Some of my time over the past couple of weeks had gone into applying epoxy resin to the peapod, and sanding it. I use a product called ClearCoat, from System Three Resins, for sealing wood surfaces before finishing with paint or varnish. It’s a bit pricey, but I like it for two reasons. One is that it’s thin enough that you can apply it with a brush more easily than regular resin. Although it is quite thin, it’s still thicker than varnish, and you might think that you could put on quite a thick coat without it running. No way! It will run and sag like crazy on vertical or sloping surfaces, so you need to brush it out into as thin a coat as you can. (On a horizontal surface you can put on a thick coat, and it will self-level to give a smooth, glossy surface.) I use cheap 2” bristle brushes to apply it in situations where a roller won’t work. These brushes shed bristles, so that first time you use one you have to keep picking them out of the resin. However, they are easily cleaned in acetone or denatured alcohol, and after the first use there is always some epoxy left near the ferrule, which glues the bristles in, so that on subsequent usage, they no longer come out. You can re-use the brushes many times before they become completely gummed up. (You can reuse the acetone or alcohol, too. The solidified epoxy settles out, and you can decant the clean epoxy for several cycles of use before it too gets too thick to work properly.)
The other reason I like ClearCoat is that it sands more easily than regular resin. You probably know that sanding epoxy is a bear. Even ClearCoat needs time to completely cure before sanding, or it will gum up your sandpaper in no time. I like to give it at least three days – more, this time of year, when my shop gets cold overnight. You don’t need to sand the first coat if you recoat within two or three days – there is no amine blush to prevent good adhesion of the second coat. I sand the second coat with 80 or 120 grit sandpaper. A random orbital sander works well.

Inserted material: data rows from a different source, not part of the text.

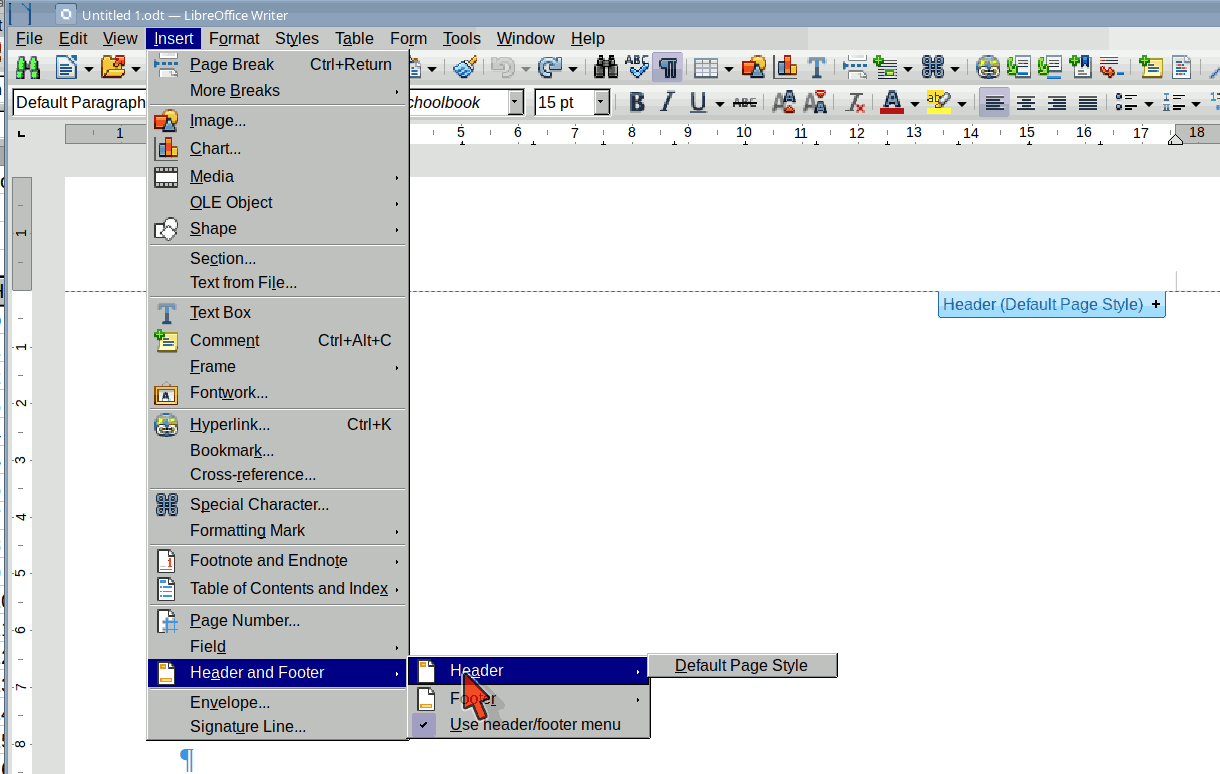
Task: Select 'Default Page Style' header option
Action: pos(741,666)

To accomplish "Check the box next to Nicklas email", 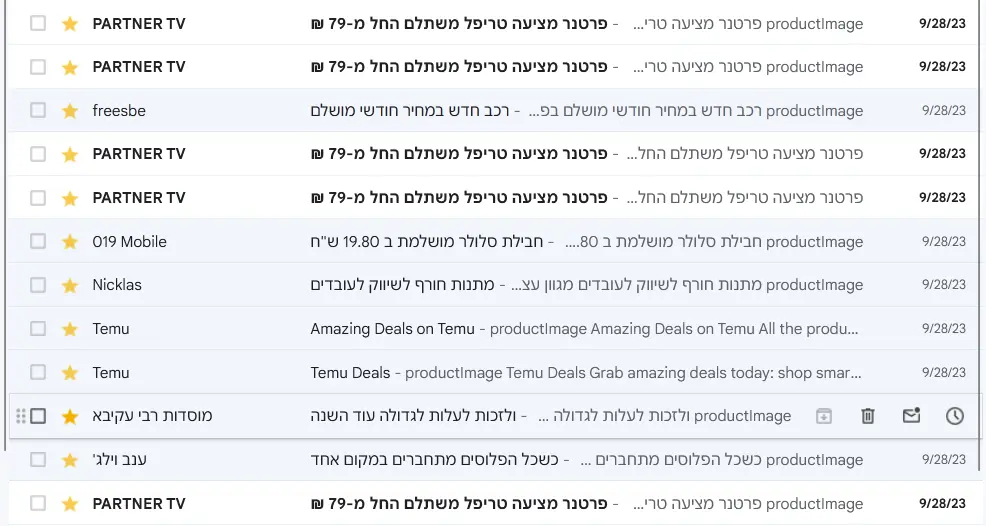I will (38, 285).
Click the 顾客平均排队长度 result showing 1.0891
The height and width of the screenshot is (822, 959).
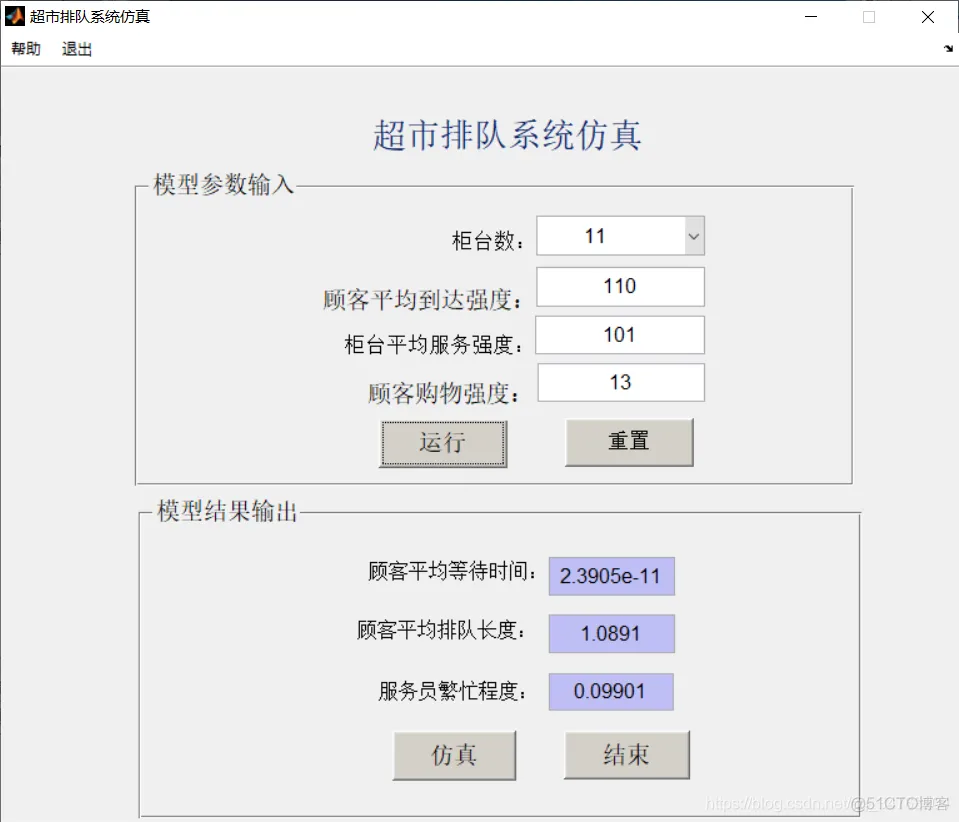click(x=611, y=633)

I also use a cabinet scraper as part of this process. Even with the epoxy brushed well out, there are always some sags, and other slight unevenness in the surface. It takes a lot of sanding to smooth these out, but a cabinet scraper takes off the high spots very quickly and easily. I also use a triangular scraper like the one in the photo, to get into corners and tight spots. It also works well on the interior of the hull, where the cabinet scraper is harder to use. These don’t seem to be easy to find – if you know of a source, I would like to be able to pass it on.

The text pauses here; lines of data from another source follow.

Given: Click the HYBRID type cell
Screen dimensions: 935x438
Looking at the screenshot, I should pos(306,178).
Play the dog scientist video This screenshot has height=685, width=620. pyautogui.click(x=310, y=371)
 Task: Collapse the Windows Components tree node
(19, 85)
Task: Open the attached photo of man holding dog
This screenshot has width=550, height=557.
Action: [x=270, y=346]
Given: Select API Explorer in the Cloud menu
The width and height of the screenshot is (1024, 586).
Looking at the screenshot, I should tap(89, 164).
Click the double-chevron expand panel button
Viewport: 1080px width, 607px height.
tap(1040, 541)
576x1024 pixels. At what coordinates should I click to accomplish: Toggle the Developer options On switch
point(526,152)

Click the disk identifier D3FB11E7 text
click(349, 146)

Incidentally, I have seen people make a mistake in sanding epoxy. They want a smooth surface, and to get it they sand too much, removing almost all the epoxy. The trick is to build up to a smooth surface, not sand down to one. Repeated coats of epoxy, then paint or varnish, with sanding between coats, will build up the coating on the low spots, until you have a smooth surface.

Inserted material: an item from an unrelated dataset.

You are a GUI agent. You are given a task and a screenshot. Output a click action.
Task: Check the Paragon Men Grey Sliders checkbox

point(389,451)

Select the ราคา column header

I am sure that you know that the first coat of epoxy should be applied with the temperature falling. Why? Because there is always some air entrapped in the wood fibers. If the temperature is rising, this air will expand, and bubble out through the curing epoxy. You can easily remove the bubbles with a scraper or sandpaper, but this leaves tiny holes in the coating, through which moisture can enter. A second coat covers them, of course, but it’s best to avoid them. If the temperature is falling, the epoxy is drawn into the wood. The late Robb White based his whole boatbuilding technique on using this effect to draw epoxy into joints and glue his boats together.